Knowledge levels for NSI, HIV, and Hepatitis BNSI: needlestick injury
NSI incidence did not significantly differ based on knowledge levels of NSI, HIV, or Hepatitis B (p > 0.05). While minor variations were observed, they were not statistically significant, suggesting that knowledge alone may not directly influence NSI occurrence (Table 3). Demographic factors, such as age (p = 0.563), gender (p = 0.193), work experience (p = 0.794), and marital status (p = 0.112), did not significantly influence knowledge levels for NSI, HIV, or Hepatitis B (Table 4). These findings suggest that demographic characteristics did not have a meaningful impact on knowledge levels regarding NSI, HIV, or Hepatitis B, reinforcing the need for targeted education and intervention programs.
A majority of participants (92.6%) expressed concern about the risk of NSI in their profession, and 97.7% believed NSI incidents were preventable. Most participants (96.8%) supported immediate reporting of sharp injuries, but common barriers to reporting included a lack of awareness and time constraints. Concern about acquiring HIV (93%) and Hepatitis B (93%) was widespread, yet only 10.2% and 11.1% felt uncomfortable managing patients with these infections, respectively. Support for mandatory testing before entering nursing was high (HIV: 84%, Hepatitis B: 89%), and most participants endorsed PEP for HIV (94.4%) and Hepatitis B (93%) (Table 5).
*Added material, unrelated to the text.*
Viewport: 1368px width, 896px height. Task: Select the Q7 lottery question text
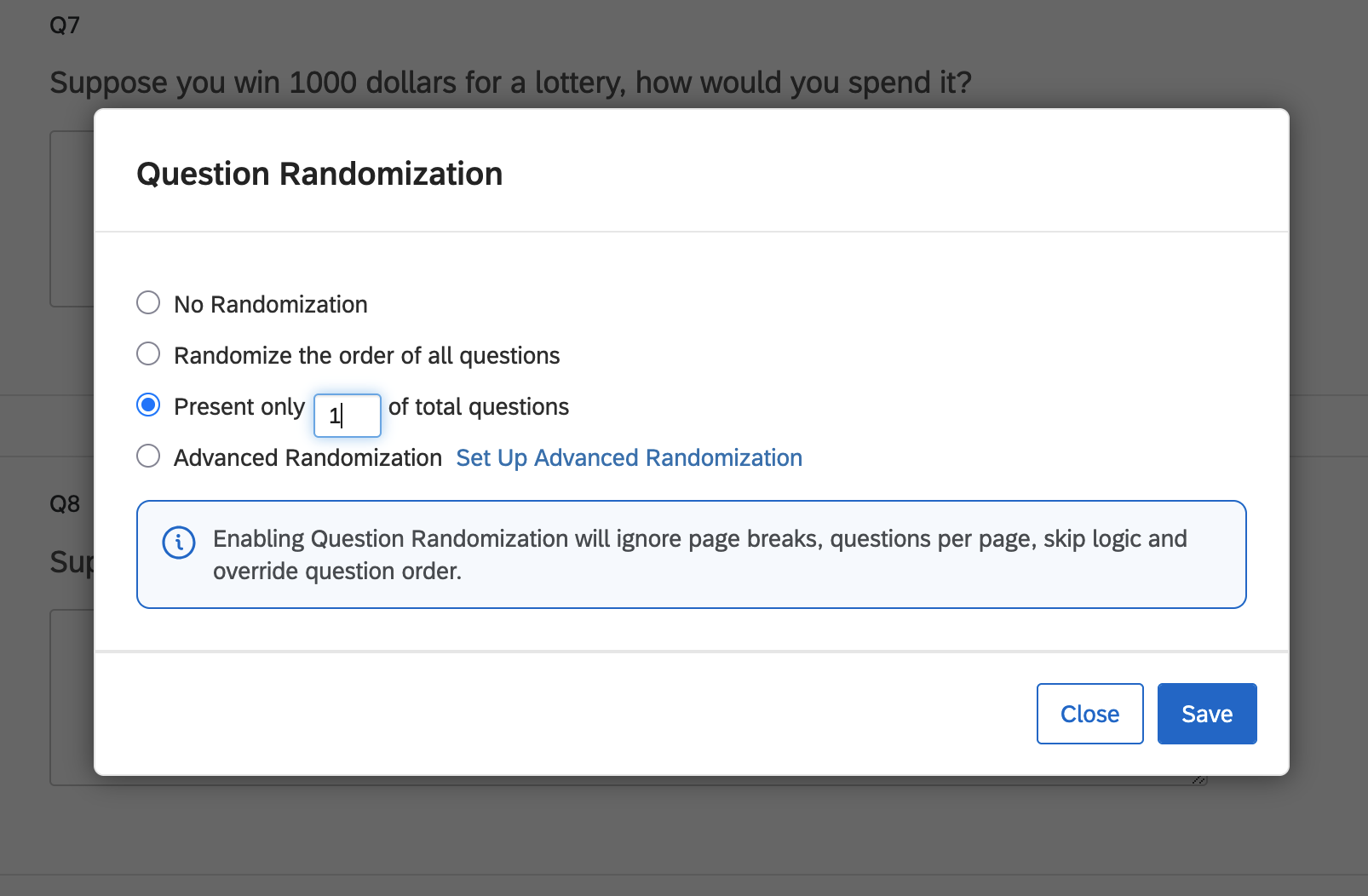(510, 83)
Among healthcare workers with NSI history, 61.8% had at least one incident, primarily superficial injuries (59.8%), with 65.2% reporting the event. However, 34.8% did not seek medical attention within two hours. Common responses included washing with soap and water (91%) and identifying the source patient (71.2%), yet only 31% received PEP. Hypodermic needles (24.1%) and lancets (20.7%) were the most frequently involved devices, with 41.2% of NSIs occurring during disposal or recapping, mainly in hospital wards (65.9%) and after joining the job (60%). While 90.9% did not acquire infections, 50% of those infected had Hepatitis B. Despite PEP being recommended, only 46.5% were offered it, and just 39.3% completed the regimen, often due to fear of side effects or assuming it was unnecessary. These findings highlight both strengths and critical gaps in NSI management, emphasizing the need for timely medical attention, improved PEP adherence, and stricter prevention strategies (Table 6).
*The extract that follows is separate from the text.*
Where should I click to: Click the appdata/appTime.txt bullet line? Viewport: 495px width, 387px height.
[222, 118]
Unsafe practices such as recapping needles with two hands were significantly associated with NSI (p = 0.045). However, other practices, including bending needles before disposal, availability of safety containers, and proper disposal of sharp items, did not show significant associations with NSI occurrence. HBV vaccination status and the number of vaccine doses received were also not significantly correlated with NSI incidence (p = 0.827) (Table 7).
To summarize, NSI prevalence was high (40.5%), but demographic factors did not significantly influence occurrence. Knowledge levels were high, but no significant relationship with NSI rates was observed. A strong attitude towards NSI prevention and reporting existed, but barriers to reporting persisted. Unsafe practices, particularly recapping needles, were a significant contributor to NSI. Despite available PEP, adherence remained low, highlighting a need for better post-exposure management strategies. These findings emphasize the importance of reinforcing safe needle practices, improving PEP adherence, and addressing barriers to reporting NSI incidents to reduce occupational risks among healthcare workers.
Discussion
NSIs remain a major occupational hazard for healthcare workers (HCWs), posing risks of bloodborne infections, including Hepatitis B (HBV) and HIV. This study evaluated the knowledge, attitudes, and practices (KAP) related to NSI, HBV, and HIV among nurses in a tertiary care hospital in Nagpur, India.
The prevalence of NSI in this study was 40.5% (95% CI: 34.1% - 47.2%), comparable to global prevalence rates of 44.5% [13] and findings from Sudan (40%) [11]. However, it was higher than in Kerala, India (24.4%) [21] and Saudi Arabia (11.57%) [19] but lower than in Egypt (67.9%) [22]. The higher NSI prevalence observed in this study could be due to multiple factors, including nurses' workload, exposure to high-risk procedures, and adherence to preventive measures.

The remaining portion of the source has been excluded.